▶ **The request**
Reproduce every one of the records below word for word, keeping each line in its original order.

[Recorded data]
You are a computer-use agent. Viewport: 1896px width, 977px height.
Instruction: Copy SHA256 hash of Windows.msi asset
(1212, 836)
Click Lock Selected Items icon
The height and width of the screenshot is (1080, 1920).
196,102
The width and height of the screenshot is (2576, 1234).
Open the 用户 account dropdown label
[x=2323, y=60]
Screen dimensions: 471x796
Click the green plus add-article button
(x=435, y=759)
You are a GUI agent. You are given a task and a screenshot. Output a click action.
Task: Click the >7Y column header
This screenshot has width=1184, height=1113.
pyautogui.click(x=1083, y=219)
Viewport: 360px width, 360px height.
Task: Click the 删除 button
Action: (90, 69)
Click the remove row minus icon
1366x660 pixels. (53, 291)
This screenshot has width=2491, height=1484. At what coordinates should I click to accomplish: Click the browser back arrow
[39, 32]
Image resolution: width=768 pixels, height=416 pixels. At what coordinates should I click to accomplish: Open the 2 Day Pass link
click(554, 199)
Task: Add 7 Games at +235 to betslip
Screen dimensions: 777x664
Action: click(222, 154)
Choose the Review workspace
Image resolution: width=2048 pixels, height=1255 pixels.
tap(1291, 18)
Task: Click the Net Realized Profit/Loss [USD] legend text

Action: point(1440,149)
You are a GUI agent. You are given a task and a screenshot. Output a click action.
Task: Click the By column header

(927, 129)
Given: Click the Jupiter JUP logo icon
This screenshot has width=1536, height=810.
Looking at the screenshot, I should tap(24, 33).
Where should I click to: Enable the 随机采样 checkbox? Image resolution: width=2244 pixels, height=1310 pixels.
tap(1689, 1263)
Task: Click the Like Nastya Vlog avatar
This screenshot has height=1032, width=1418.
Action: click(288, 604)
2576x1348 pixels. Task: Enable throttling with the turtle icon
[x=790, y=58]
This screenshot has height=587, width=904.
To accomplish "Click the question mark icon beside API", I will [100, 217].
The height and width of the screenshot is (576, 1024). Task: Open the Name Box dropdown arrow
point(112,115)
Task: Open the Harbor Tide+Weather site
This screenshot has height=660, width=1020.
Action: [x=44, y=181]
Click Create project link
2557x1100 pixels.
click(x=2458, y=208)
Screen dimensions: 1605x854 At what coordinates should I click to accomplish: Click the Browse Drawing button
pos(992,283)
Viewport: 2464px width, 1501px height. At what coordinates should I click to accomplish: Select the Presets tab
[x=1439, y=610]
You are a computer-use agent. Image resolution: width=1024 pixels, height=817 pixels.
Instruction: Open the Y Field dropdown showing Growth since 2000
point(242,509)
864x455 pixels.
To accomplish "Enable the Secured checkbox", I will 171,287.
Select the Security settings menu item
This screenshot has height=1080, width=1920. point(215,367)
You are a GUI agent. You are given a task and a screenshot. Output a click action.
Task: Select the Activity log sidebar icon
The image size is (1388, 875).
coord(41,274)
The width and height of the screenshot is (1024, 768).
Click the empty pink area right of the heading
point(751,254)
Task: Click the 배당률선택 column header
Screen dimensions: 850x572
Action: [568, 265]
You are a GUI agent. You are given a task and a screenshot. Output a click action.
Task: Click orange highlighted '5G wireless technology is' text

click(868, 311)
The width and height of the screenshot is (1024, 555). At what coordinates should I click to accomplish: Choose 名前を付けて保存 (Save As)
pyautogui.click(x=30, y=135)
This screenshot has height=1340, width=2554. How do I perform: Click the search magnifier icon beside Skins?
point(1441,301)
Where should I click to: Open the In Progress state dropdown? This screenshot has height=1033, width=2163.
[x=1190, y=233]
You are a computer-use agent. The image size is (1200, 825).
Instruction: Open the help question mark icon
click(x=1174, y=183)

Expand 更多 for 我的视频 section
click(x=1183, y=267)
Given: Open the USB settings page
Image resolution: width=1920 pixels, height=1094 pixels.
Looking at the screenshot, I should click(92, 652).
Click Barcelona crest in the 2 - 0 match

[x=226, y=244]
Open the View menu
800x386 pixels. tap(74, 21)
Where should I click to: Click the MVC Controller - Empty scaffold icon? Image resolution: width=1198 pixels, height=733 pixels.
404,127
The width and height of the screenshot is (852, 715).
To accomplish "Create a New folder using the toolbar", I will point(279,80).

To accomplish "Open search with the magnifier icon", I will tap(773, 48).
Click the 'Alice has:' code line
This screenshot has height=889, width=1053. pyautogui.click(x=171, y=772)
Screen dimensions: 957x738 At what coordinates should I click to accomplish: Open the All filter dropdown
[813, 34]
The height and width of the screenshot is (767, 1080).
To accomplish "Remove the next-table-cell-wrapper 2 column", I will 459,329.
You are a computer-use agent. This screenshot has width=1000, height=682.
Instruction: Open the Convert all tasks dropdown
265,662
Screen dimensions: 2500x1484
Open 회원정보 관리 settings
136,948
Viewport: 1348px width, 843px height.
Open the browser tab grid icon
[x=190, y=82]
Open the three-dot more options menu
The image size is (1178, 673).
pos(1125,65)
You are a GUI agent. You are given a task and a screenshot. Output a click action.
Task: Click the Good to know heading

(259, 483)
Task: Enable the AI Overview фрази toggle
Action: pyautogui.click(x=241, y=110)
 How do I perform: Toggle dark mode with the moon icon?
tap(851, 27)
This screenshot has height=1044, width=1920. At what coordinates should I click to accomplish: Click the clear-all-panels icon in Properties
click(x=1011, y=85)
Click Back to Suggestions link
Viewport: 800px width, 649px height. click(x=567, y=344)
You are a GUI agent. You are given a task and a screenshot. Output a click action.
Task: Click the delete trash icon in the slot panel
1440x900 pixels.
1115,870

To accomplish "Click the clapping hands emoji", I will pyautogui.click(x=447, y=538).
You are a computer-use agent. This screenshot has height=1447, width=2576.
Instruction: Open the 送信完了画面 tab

▶ **Complete response**
You are a computer-use agent. Viewport: 1896px width, 977px height.
Instruction: Copy SHA256 hash of Windows.msi asset
(1212, 836)
Click Lock Selected Items icon
The height and width of the screenshot is (1080, 1920).
196,102
The width and height of the screenshot is (2576, 1234).
Open the 用户 account dropdown label
[x=2323, y=60]
Screen dimensions: 471x796
Click the green plus add-article button
(x=435, y=759)
You are a GUI agent. You are given a task and a screenshot. Output a click action.
Task: Click the >7Y column header
This screenshot has width=1184, height=1113.
pyautogui.click(x=1083, y=219)
Viewport: 360px width, 360px height.
Task: Click the 删除 button
Action: (90, 69)
Click the remove row minus icon
1366x660 pixels. (53, 291)
This screenshot has width=2491, height=1484. At what coordinates should I click to accomplish: Click the browser back arrow
[39, 32]
Image resolution: width=768 pixels, height=416 pixels. At what coordinates should I click to accomplish: Open the 2 Day Pass link
click(554, 199)
Task: Add 7 Games at +235 to betslip
Screen dimensions: 777x664
Action: click(222, 154)
Choose the Review workspace
Image resolution: width=2048 pixels, height=1255 pixels.
tap(1291, 18)
Task: Click the Net Realized Profit/Loss [USD] legend text

Action: point(1440,149)
You are a GUI agent. You are given a task and a screenshot. Output a click action.
Task: Click the By column header

(927, 129)
Given: Click the Jupiter JUP logo icon
This screenshot has width=1536, height=810.
Looking at the screenshot, I should tap(24, 33).
Where should I click to: Enable the 随机采样 checkbox? Image resolution: width=2244 pixels, height=1310 pixels.
tap(1689, 1263)
Task: Click the Like Nastya Vlog avatar
This screenshot has height=1032, width=1418.
Action: click(288, 604)
2576x1348 pixels. Task: Enable throttling with the turtle icon
[x=790, y=58]
This screenshot has height=587, width=904.
To accomplish "Click the question mark icon beside API", I will [100, 217].
The height and width of the screenshot is (576, 1024). Task: Open the Name Box dropdown arrow
point(112,115)
Task: Open the Harbor Tide+Weather site
This screenshot has height=660, width=1020.
Action: [x=44, y=181]
Click Create project link
2557x1100 pixels.
click(x=2458, y=208)
Screen dimensions: 1605x854 At what coordinates should I click to accomplish: Click the Browse Drawing button
pos(992,283)
Viewport: 2464px width, 1501px height. At what coordinates should I click to accomplish: Select the Presets tab
[x=1439, y=610]
You are a computer-use agent. Image resolution: width=1024 pixels, height=817 pixels.
Instruction: Open the Y Field dropdown showing Growth since 2000
point(242,509)
864x455 pixels.
To accomplish "Enable the Secured checkbox", I will 171,287.
Select the Security settings menu item
This screenshot has height=1080, width=1920. point(215,367)
You are a GUI agent. You are given a task and a screenshot. Output a click action.
Task: Select the Activity log sidebar icon
The image size is (1388, 875).
coord(41,274)
The width and height of the screenshot is (1024, 768).
Click the empty pink area right of the heading
point(751,254)
Task: Click the 배당률선택 column header
Screen dimensions: 850x572
Action: [568, 265]
You are a GUI agent. You are given a task and a screenshot. Output a click action.
Task: Click orange highlighted '5G wireless technology is' text

click(868, 311)
The width and height of the screenshot is (1024, 555). At what coordinates should I click to accomplish: Choose 名前を付けて保存 (Save As)
pyautogui.click(x=30, y=135)
This screenshot has height=1340, width=2554. How do I perform: Click the search magnifier icon beside Skins?
point(1441,301)
Where should I click to: Open the In Progress state dropdown? This screenshot has height=1033, width=2163.
[x=1190, y=233]
You are a computer-use agent. The image size is (1200, 825).
Instruction: Open the help question mark icon
click(x=1174, y=183)

Expand 更多 for 我的视频 section
click(x=1183, y=267)
Given: Open the USB settings page
Image resolution: width=1920 pixels, height=1094 pixels.
Looking at the screenshot, I should click(92, 652).
Click Barcelona crest in the 2 - 0 match

[x=226, y=244]
Open the View menu
800x386 pixels. tap(74, 21)
Where should I click to: Click the MVC Controller - Empty scaffold icon? Image resolution: width=1198 pixels, height=733 pixels.
404,127
The width and height of the screenshot is (852, 715).
To accomplish "Create a New folder using the toolbar", I will point(279,80).

To accomplish "Open search with the magnifier icon", I will tap(773, 48).
Click the 'Alice has:' code line
This screenshot has height=889, width=1053. pyautogui.click(x=171, y=772)
Screen dimensions: 957x738 At what coordinates should I click to accomplish: Open the All filter dropdown
[813, 34]
The height and width of the screenshot is (767, 1080).
To accomplish "Remove the next-table-cell-wrapper 2 column", I will 459,329.
You are a computer-use agent. This screenshot has width=1000, height=682.
Instruction: Open the Convert all tasks dropdown
265,662
Screen dimensions: 2500x1484
Open 회원정보 관리 settings
136,948
Viewport: 1348px width, 843px height.
Open the browser tab grid icon
[x=190, y=82]
Open the three-dot more options menu
The image size is (1178, 673).
pos(1125,65)
You are a GUI agent. You are given a task and a screenshot. Output a click action.
Task: Click the Good to know heading

(259, 483)
Task: Enable the AI Overview фрази toggle
Action: pyautogui.click(x=241, y=110)
 How do I perform: Toggle dark mode with the moon icon?
tap(851, 27)
This screenshot has height=1044, width=1920. At what coordinates should I click to accomplish: Click the clear-all-panels icon in Properties
click(x=1011, y=85)
Click Back to Suggestions link
Viewport: 800px width, 649px height. click(x=567, y=344)
You are a GUI agent. You are given a task and a screenshot. Output a click action.
Task: Click the delete trash icon in the slot panel
1440x900 pixels.
1115,870

To accomplish "Click the clapping hands emoji", I will pyautogui.click(x=447, y=538).
You are a computer-use agent. This screenshot has height=1447, width=2576.
Instruction: Open the 送信完了画面 tab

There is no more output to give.